Surtout dans le cadre de la théologie de la libération en Amérique
Latine, où les curés n’étaient pas d’accord avec les aspects rituels de
l’église, comme la messe, mais ils voulaient récupérer le message
originel de la défense des pauvres, y compris aux moyens d’une lutte
armée.
Ici
nous avons une organisation, « Rabbins en faveur des droits de
l’homme », et ce sont les meilleurs. On peut tout trouver dans la
religion, c’est comme une ferronnerie, quelque chose qui peut ennoblir
quelque chose d’autre. La laïcité, telle quelle, n’a jamais rien
démontré de grand, elle ne tient pas la route. Pas même en Russie : tout
le monde a été à l’église le jour qui a suivi l’éclatement du bloc de
l’Union Soviétique. La religion est « la force » et les politiciens
l’utilisent, bien entendu. Ils utilisent n’importe quoi. Mais ce que
nous avons ici, ce n’est pas un conflit religieux, ce n’est même pas un
conflit, car les deux parties ne sont pas à armes égales. C’est une
occupation qui se poursuit éternellement. Il n’y a pas de véritable
conflit ici. Il y a la Nakba, un « sociocide », un ethnocide, on peut
l’appeler comme on veut, mais ce n’est pas un conflit.
-
L’état d’Israël a tenté de faire passer une loi pour recruter les
personnes religieuses, ultra orthodoxes, dans l’armée. Et ils ont
également fait quelque chose de similaire afin de recruter les
Palestiniens de confession chrétienne en Israël, il y a ces deux
initiatives simultanées, qui semblent être une réaction au geste de
l’Autorité Palestinienne qui élimine la référence religieuse dans les
carnets d’identité…
Ils
ne réussiront pas, on ne peut jamais vaincre avec les ultra orthodoxes…

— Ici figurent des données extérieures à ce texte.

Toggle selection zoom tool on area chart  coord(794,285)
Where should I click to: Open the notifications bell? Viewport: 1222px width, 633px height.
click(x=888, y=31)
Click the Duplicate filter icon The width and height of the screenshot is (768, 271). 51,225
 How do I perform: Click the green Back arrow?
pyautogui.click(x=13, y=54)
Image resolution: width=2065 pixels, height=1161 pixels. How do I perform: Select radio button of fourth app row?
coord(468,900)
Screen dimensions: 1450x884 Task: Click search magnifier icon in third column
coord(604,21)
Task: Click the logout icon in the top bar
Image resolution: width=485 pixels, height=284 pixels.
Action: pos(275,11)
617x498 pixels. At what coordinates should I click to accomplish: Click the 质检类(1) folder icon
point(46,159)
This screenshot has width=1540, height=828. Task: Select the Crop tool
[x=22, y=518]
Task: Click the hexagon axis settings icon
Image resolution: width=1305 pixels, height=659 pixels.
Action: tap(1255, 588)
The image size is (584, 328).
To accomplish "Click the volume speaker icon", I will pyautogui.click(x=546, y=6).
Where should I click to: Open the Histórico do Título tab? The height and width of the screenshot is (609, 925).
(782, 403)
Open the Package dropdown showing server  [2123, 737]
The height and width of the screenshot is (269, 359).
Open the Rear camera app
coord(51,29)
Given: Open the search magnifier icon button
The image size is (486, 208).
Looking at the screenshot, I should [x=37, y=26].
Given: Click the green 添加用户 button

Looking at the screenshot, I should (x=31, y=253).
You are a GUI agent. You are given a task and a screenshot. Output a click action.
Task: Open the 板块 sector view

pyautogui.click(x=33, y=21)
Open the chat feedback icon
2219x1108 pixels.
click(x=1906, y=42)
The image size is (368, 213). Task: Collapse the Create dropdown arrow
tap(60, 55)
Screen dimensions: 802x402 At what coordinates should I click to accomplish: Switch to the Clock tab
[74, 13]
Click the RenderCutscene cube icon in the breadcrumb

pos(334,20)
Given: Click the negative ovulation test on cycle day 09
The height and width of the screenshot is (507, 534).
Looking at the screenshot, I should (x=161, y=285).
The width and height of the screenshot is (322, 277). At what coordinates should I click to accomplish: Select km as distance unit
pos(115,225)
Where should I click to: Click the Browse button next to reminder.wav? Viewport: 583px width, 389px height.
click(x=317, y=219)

c’est une fois de plus une manipulation politique due au fait que
certaines personnes sont scandalisées qu’ils ne fassent pas leur service
militaire. Et alors ? Ils ne travaillent pas non plus et ne paient pas
non plus de taxes.
- Il y a beaucoup d’ultra orthodoxes ?
Non.
En tout et pour tout, les personnes religieuses forment 30% de la
population. Parmi ces 30%, peut-être que les ultra orthodoxes composent
5%. Ce n’est pas un grand problème. Ils veulent utiliser ce sujet pour
faire semblant que « tous sont égaux en droits et en devoirs »… C’est
très bien, mais les personnes religieuses ne se laissent pas embobiner.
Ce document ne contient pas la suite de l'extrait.